Display system information and load tidyverse
and faraway
packages
sessionInfo()
## R version 3.6.2 (2019-12-12)
## Platform: x86_64-apple-darwin15.6.0 (64-bit)
## Running under: macOS Catalina 10.15.4
##
## Matrix products: default
## BLAS: /Library/Frameworks/R.framework/Versions/3.6/Resources/lib/libRblas.0.dylib
## LAPACK: /Library/Frameworks/R.framework/Versions/3.6/Resources/lib/libRlapack.dylib
##
## locale:
## [1] en_US.UTF-8/en_US.UTF-8/en_US.UTF-8/C/en_US.UTF-8/en_US.UTF-8
##
## attached base packages:
## [1] stats graphics grDevices utils datasets methods base
##
## loaded via a namespace (and not attached):
## [1] compiler_3.6.2 magrittr_1.5 tools_3.6.2 htmltools_0.4.0
## [5] yaml_2.2.1 Rcpp_1.0.4.6 stringi_1.4.6 rmarkdown_2.1
## [9] knitr_1.28 stringr_1.4.0 xfun_0.13 digest_0.6.25
## [13] rlang_0.4.5 evaluate_0.14
library(tidyverse)
## ── Attaching packages ─────────────────────────────────────────────────────────────────────── tidyverse 1.3.0 ──
## ✓ ggplot2 3.3.0 ✓ purrr 0.3.4
## ✓ tibble 3.0.0 ✓ dplyr 0.8.5
## ✓ tidyr 1.0.2 ✓ stringr 1.4.0
## ✓ readr 1.3.1 ✓ forcats 0.5.0
## ── Conflicts ────────────────────────────────────────────────────────────────────────── tidyverse_conflicts() ──
## x dplyr::filter() masks stats::filter()
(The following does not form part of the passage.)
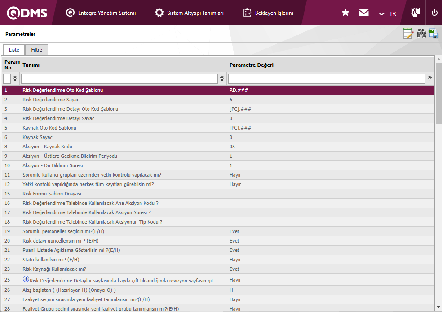Click the filter icon beside Parametre Değeri field

[x=429, y=79]
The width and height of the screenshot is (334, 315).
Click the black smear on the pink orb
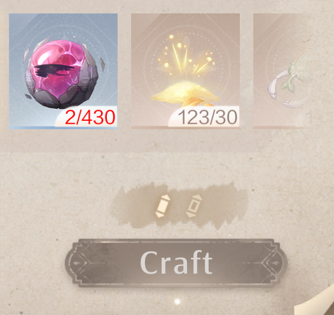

## x dplyr::lag() masks stats::lag()
library(faraway)
faraway
package contains the datasets in the ELMR book.
tibble(t = seq(-6, 6, 0.1), pdf = dlogis(t, location = 0, scale = 1)) %>%
ggplot() +
geom_line(mapping = aes(x = t, y = pdf)) +
labs(x = "t", y = "Density", title = "Logistic(0, 1) distribution")
The logit link function \[ \eta = g(p) = \log \frac{p}{1-p} \] is not the only choice for Bernoulli and binomial regression.
Any functions \(g: [0, 1] \mapsto \mathbb{R}\) that is smooth and monotone qualifies as a link function.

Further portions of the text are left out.